───── SUPPLIED MATERIAL ─────

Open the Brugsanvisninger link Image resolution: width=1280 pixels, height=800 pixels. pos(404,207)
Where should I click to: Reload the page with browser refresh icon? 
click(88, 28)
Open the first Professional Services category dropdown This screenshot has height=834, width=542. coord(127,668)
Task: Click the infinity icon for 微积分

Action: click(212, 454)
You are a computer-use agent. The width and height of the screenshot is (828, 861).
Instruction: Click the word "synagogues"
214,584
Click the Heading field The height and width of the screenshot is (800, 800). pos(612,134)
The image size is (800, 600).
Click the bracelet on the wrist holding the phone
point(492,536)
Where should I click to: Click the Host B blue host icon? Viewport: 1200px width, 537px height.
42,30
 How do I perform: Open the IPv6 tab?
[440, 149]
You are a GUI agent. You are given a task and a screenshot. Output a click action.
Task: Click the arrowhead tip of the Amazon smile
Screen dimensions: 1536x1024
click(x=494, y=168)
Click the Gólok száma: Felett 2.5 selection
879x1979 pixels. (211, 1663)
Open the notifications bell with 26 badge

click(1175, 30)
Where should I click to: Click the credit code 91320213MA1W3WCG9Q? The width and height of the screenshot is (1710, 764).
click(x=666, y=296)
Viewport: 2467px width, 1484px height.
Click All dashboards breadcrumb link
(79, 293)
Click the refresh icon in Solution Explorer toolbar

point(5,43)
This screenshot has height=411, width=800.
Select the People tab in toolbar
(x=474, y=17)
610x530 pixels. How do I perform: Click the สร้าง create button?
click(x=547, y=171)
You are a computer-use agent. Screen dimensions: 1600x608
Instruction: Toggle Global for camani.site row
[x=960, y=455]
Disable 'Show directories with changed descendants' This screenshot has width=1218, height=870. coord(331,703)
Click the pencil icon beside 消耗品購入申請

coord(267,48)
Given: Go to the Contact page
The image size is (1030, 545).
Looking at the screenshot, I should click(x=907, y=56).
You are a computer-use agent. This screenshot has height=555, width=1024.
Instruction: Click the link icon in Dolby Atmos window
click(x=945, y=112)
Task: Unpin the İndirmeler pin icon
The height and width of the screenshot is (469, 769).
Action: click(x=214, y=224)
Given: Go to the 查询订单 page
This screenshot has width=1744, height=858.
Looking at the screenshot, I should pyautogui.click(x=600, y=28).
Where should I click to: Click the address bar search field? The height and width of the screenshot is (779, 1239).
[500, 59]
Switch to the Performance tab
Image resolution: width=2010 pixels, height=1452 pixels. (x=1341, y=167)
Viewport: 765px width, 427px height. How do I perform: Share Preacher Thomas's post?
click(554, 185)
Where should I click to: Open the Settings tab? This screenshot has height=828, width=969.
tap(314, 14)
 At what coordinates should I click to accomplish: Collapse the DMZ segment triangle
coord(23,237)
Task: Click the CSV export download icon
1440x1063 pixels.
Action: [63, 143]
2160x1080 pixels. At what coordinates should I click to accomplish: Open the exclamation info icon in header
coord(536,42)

─────

TASK REQUIREMENTS ::
Would you retype the lines of the data above, from the one holding "1440x1063 pixels." through its final line, exactly and without adding any other line?

THE ANSWER ::
1440x1063 pixels.
Action: [63, 143]
2160x1080 pixels. At what coordinates should I click to accomplish: Open the exclamation info icon in header
coord(536,42)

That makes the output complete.